◆ **TO DO**: Lay out every line of the material below as a Markdown table with two columns, No. and Text, numbering the rows and leaving out blank lines.

----- THE RECORDS

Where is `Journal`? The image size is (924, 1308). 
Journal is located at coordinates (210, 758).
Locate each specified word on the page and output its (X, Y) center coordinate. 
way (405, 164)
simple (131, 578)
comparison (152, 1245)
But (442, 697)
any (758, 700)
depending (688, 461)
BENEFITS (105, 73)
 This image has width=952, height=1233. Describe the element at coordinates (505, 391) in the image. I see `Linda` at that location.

----------

◆ **IN RESPONSE**:
| No. | Text |
|---|---|
| 1 | Where is `Journal`? The image size is (924, 1308).  |
| 2 | Journal is located at coordinates (210, 758). |
| 3 | Locate each specified word on the page and output its (X, Y) center coordinate.  |
| 4 | way (405, 164) |
| 5 | simple (131, 578) |
| 6 | comparison (152, 1245) |
| 7 | But (442, 697) |
| 8 | any (758, 700) |
| 9 | depending (688, 461) |
| 10 | BENEFITS (105, 73) |
| 11 |  This image has width=952, height=1233. Describe the element at coordinates (505, 391) in the image. I see `Linda` at that location. |